─── Data for this task ───

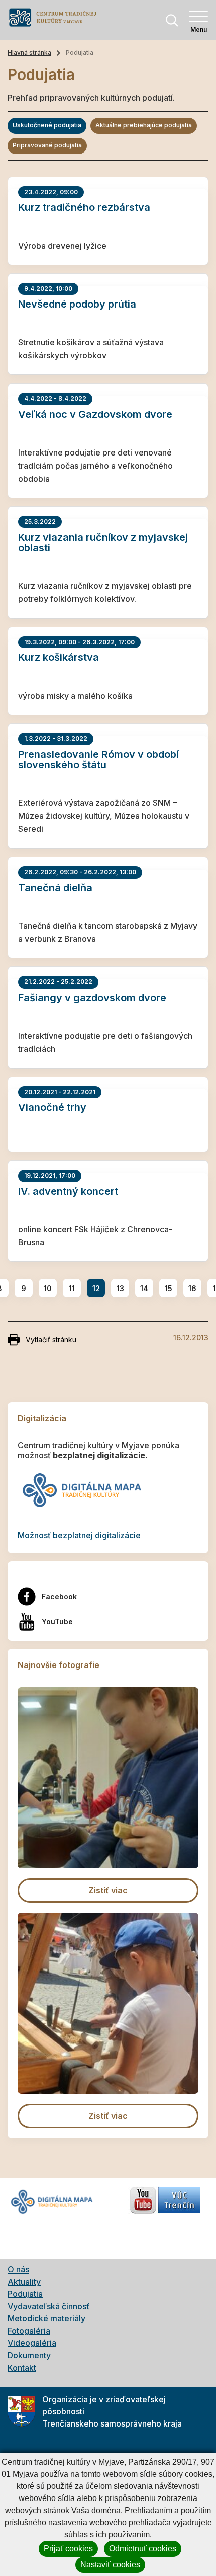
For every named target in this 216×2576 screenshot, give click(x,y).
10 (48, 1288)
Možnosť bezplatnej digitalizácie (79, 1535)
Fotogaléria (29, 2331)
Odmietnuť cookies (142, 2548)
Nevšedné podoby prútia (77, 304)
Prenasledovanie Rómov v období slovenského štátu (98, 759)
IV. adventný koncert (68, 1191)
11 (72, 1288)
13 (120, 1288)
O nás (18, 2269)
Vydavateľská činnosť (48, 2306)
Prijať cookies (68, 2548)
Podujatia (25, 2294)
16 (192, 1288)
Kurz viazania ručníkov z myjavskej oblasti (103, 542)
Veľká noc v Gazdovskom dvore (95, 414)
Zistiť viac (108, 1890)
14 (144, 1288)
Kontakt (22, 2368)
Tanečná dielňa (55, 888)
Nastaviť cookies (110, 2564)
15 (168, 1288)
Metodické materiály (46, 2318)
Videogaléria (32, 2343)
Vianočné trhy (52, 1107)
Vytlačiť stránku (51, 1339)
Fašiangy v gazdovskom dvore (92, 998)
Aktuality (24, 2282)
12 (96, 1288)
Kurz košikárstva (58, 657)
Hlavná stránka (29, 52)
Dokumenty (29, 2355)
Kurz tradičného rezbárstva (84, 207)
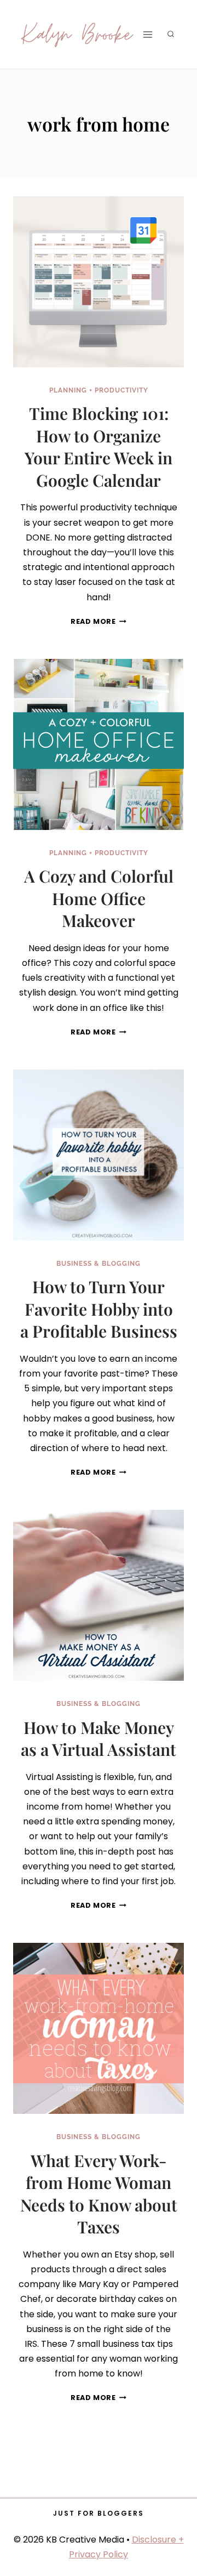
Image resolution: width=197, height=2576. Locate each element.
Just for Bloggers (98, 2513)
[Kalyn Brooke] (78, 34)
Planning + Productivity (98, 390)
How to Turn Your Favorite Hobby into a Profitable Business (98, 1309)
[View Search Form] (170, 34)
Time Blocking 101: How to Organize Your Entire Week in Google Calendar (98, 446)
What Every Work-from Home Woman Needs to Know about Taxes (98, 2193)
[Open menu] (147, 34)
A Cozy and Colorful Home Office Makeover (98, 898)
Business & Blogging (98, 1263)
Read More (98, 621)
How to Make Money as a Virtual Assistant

───

Work task: Set the material above down again word for word. Include none of its pictures.

Your solution:
For every named target in this 216×2576 screenshot, give click(x,y).
10 (48, 1288)
Možnosť bezplatnej digitalizácie (79, 1535)
Fotogaléria (29, 2331)
Odmietnuť cookies (142, 2548)
Nevšedné podoby prútia (77, 304)
Prenasledovanie Rómov v období slovenského štátu (98, 759)
IV. adventný koncert (68, 1191)
11 (72, 1288)
13 (120, 1288)
O nás (18, 2269)
Vydavateľská činnosť (48, 2306)
Prijať cookies (68, 2548)
Podujatia (25, 2294)
16 (192, 1288)
Kurz viazania ručníkov z myjavskej oblasti (103, 542)
Veľká noc v Gazdovskom dvore (95, 414)
Zistiť viac (108, 1890)
14 (144, 1288)
Kontakt (22, 2368)
Tanečná dielňa (55, 888)
Nastaviť cookies (110, 2564)
15 (168, 1288)
Metodické materiály (46, 2318)
Videogaléria (32, 2343)
Vianočné trhy (52, 1107)
Vytlačiť stránku (51, 1339)
Fašiangy v gazdovskom dvore (92, 998)
Aktuality (24, 2282)
12 (96, 1288)
Kurz košikárstva (58, 657)
Hlavná stránka (29, 52)
Dokumenty (29, 2355)
Kurz tradičného rezbárstva (84, 207)
Image resolution: width=197, height=2576. Locate each element.
Just for Bloggers (98, 2513)
[Kalyn Brooke] (78, 34)
Planning + Productivity (98, 390)
How to Turn Your Favorite Hobby into a Profitable Business (98, 1309)
[View Search Form] (170, 34)
Time Blocking 101: How to Organize Your Entire Week in Google Calendar (98, 446)
What Every Work-from Home Woman Needs to Know about Taxes (98, 2193)
[Open menu] (147, 34)
A Cozy and Colorful Home Office Makeover (98, 898)
Business & Blogging (98, 1263)
Read More (98, 621)
How to Make Money as a Virtual Assistant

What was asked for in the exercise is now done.